_TASKS TO CARRY OUT_.
A. In the forum thread on FileMaker font weights, do these statements agree with the text? (i) Supplying "Plain" to TextStyleAdd gives regular weight to a text box set to light weight in the layout. (ii) Windows labels fonts separately in the fonts list. (iii) The reply about what TextStyleAdd does rests on experiments run on macOS. For each, answer yes or no and quote the deciding words.
B. In the forum thread on FileMaker font weights, duplicate the part that opens with the words containing "Buckie Posted September 11" and closes with "work around that?".

_DOCUMENT SEGMENT_.
====
Buckie Posted September 11 Posted September 11 Is it possible to use TextStyleAdd, or any stock function, really, to change the text weight in more than 2 steps (plain, bold)? I have a font that has "light" weight, then "regular" weight, "semibold" and so on. In CSS those are usually represented by a number that goes from 100 onwards allowing for precise control over weights. However I could find nothing of the sort in FileMaker. In fact, supplying "Plain" to TextStyleAdd fails to assign "regular" (bolder) weight to a text box which has "light" weight assigned in the layout. Is there a simple way to work around that?
comment Posted September 11 Posted September 11 The available styles are what you see in the list. However, you may be able to choose a specific font variation using the TextFont() function. For example, with: List ( TextFont ( "abcdef" ; "Optima" ) ; TextFont ( "abcdef" ; "Optima Bold" ) ; TextFont ( "abcdef" ; "Optima ExtraBlack" ) ) I get:
Buckie Posted September 18 Author Posted September 18 (edited) Ah, that's indeed correct. I was trying to migrate "Gill Sans" stock font from macOS to Windows to continue working on a solution, but something went wrong and only a single weight got successfully installed. Windows indeed labels fonts separately in the fonts list whereas macOS would group them by the base font name and there'll be a separate drop-down with weights and styles. Hence the initial confusion. But it's still not clear what TextStyleAdd does then (both on Windows and on a macOS). Does it try to pull "Bold" (as an example) weight from an actual separate font file (e.g. Gill Sans Bold), or does it simply fake bold by applying it to the currently selected font variant? Edited September 18 by Buckie
comment Posted September 18 Posted September 18 35 minutes ago, Buckie said: what TextStyleAdd does I think it tries to find the bold variation of the font first, and if it fails it applies "faux" bold. At least that's what my limited experiments (on macOS) lead me to believe. It might be different on Windows. You could do your own test by comparing the result with text formatted properly with the bold variation of the font.
====
_Stored records_.

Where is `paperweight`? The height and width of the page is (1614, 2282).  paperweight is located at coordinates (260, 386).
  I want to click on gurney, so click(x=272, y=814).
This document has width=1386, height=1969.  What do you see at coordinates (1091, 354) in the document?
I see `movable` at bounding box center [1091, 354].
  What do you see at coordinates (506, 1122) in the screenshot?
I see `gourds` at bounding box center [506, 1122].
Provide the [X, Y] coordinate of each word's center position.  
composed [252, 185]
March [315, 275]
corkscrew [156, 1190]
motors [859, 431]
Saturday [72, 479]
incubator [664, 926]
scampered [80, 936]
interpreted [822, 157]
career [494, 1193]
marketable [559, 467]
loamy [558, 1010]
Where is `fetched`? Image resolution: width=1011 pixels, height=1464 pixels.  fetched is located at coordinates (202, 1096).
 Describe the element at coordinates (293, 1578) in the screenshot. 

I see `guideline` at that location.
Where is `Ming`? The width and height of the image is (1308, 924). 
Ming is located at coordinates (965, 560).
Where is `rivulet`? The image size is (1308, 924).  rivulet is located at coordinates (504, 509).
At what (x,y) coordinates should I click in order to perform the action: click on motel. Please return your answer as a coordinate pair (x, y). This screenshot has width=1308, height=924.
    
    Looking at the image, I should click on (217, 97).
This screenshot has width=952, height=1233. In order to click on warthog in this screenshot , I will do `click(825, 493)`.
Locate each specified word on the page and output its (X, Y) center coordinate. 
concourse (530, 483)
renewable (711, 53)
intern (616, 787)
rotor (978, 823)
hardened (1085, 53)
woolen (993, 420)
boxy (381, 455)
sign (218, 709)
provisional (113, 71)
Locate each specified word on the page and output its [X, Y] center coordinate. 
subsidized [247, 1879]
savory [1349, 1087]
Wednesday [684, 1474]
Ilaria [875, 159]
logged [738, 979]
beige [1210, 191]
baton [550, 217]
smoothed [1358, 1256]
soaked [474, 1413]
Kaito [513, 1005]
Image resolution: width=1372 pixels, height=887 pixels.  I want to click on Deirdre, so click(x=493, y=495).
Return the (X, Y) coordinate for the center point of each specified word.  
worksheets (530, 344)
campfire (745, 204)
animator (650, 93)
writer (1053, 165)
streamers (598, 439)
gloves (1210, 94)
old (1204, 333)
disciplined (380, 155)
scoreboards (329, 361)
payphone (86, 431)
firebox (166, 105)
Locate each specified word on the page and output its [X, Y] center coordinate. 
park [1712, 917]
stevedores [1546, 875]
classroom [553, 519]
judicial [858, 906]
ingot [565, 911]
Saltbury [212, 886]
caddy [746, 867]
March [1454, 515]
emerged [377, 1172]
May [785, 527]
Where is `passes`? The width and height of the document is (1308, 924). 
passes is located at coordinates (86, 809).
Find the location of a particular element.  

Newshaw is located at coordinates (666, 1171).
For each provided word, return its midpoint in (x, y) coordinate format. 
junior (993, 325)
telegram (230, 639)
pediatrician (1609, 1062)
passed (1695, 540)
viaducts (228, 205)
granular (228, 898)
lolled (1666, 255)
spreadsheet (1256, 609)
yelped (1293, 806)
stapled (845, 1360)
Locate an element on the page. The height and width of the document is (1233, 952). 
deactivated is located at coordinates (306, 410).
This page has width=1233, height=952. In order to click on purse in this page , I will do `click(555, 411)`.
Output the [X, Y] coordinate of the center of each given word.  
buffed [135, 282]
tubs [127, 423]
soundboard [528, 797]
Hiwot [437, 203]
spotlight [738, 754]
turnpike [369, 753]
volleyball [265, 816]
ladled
====
_EXERCISE ANSWERS_.
A.
(i) No: "supplying "Plain" to TextStyleAdd fails to assign "regular" (bolder) weight to a text box which has "light" weight assigned in the layout"
(ii) Yes: "Windows indeed labels fonts separately in the fonts list"
(iii) Yes: "At least that's what my limited experiments (on macOS) lead me to believe."

B.
Buckie Posted September 11 Posted September 11 Is it possible to use TextStyleAdd, or any stock function, really, to change the text weight in more than 2 steps (plain, bold)? I have a font that has "light" weight, then "regular" weight, "semibold" and so on. In CSS those are usually represented by a number that goes from 100 onwards allowing for precise control over weights. However I could find nothing of the sort in FileMaker. In fact, supplying "Plain" to TextStyleAdd fails to assign "regular" (bolder) weight to a text box which has "light" weight assigned in the layout. Is there a simple way to work around that?